**WHAT IS EXPECTED**: Please copy the records below word for word, leaving out the pictures.

**RECORDS PROVIDED**:
--

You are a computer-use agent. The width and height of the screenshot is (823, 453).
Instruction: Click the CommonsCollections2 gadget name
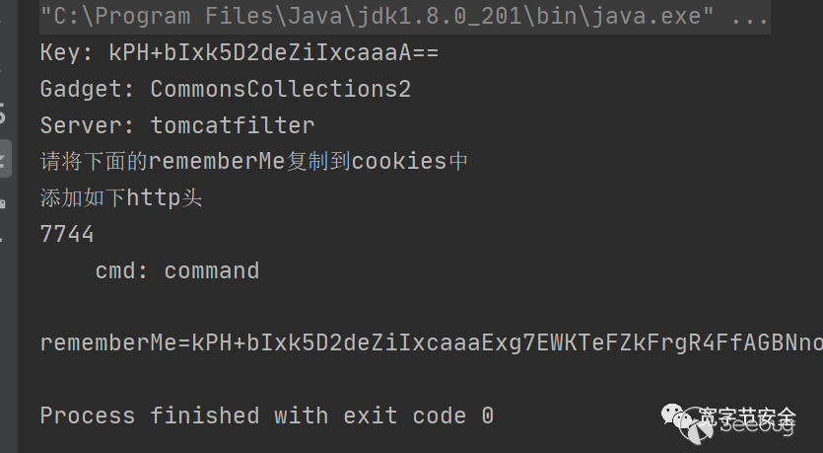coord(280,89)
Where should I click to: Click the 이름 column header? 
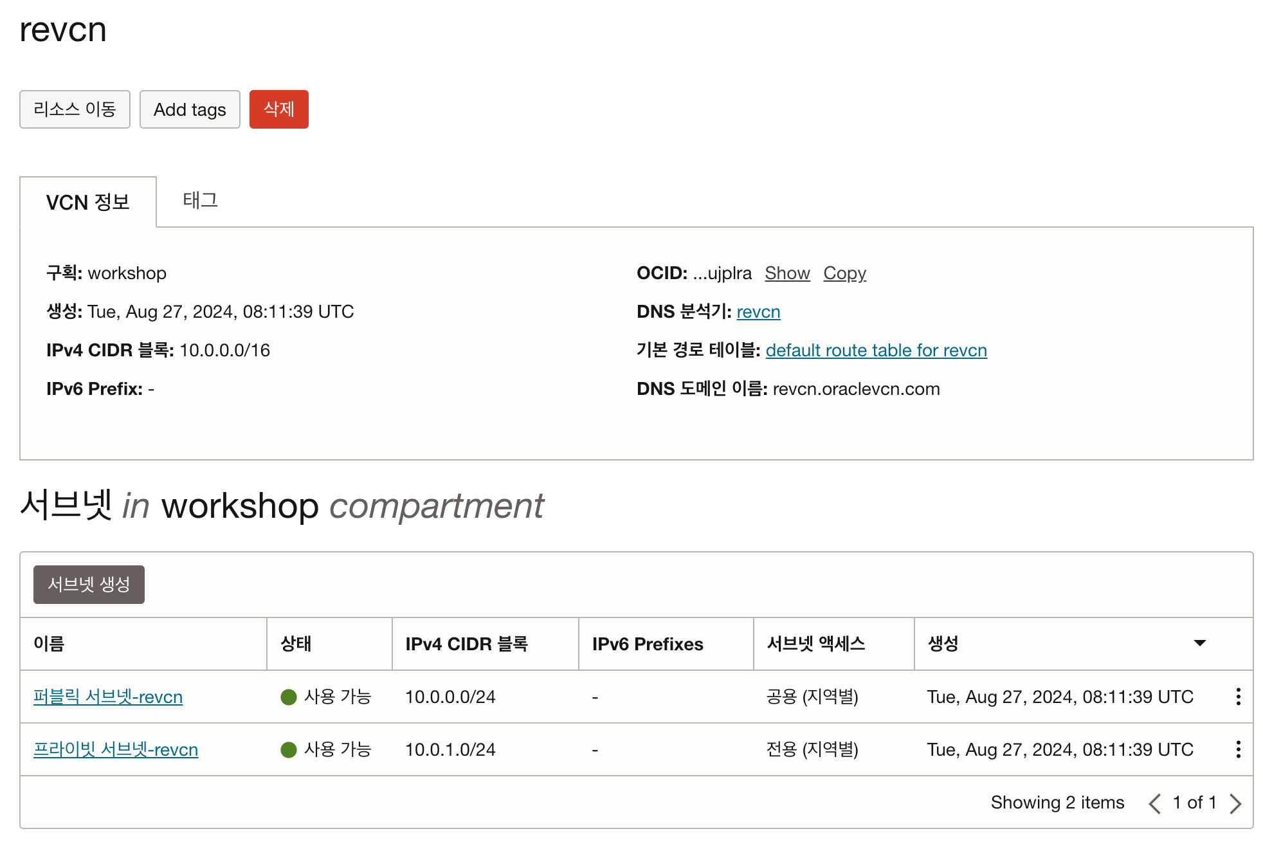[x=50, y=643]
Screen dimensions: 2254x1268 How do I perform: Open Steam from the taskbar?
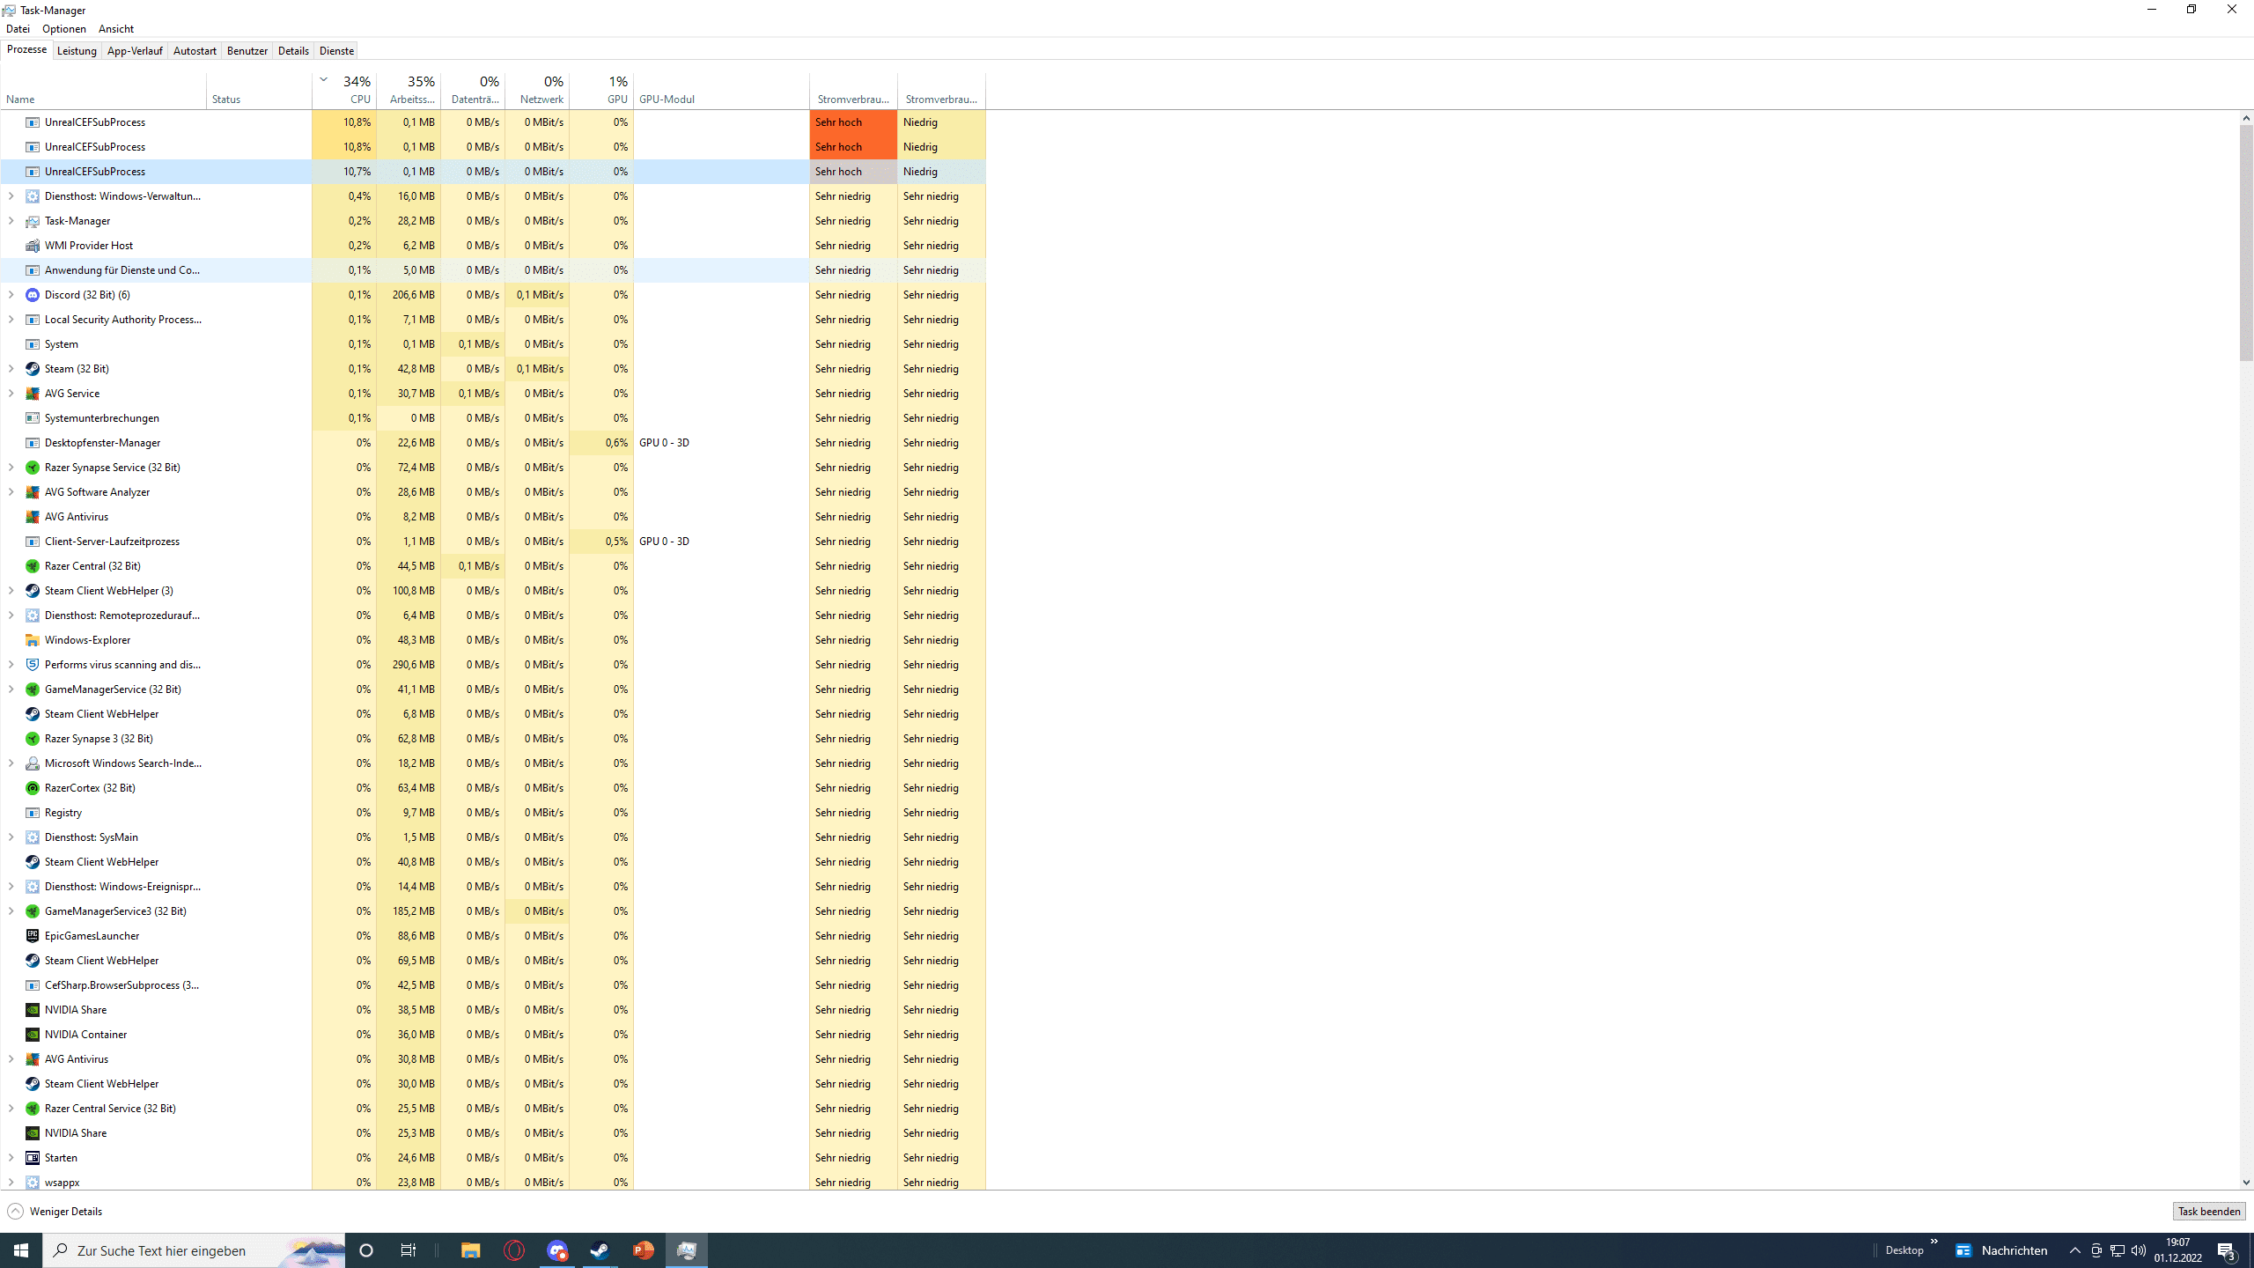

--

**SOLUTION**:
You are a computer-use agent. The width and height of the screenshot is (823, 453).
Instruction: Click the CommonsCollections2 gadget name
coord(280,89)
Where should I click to: Click the 이름 column header? 
[x=50, y=643]
Screen dimensions: 2254x1268 How do I perform: Open Steam from the taskbar?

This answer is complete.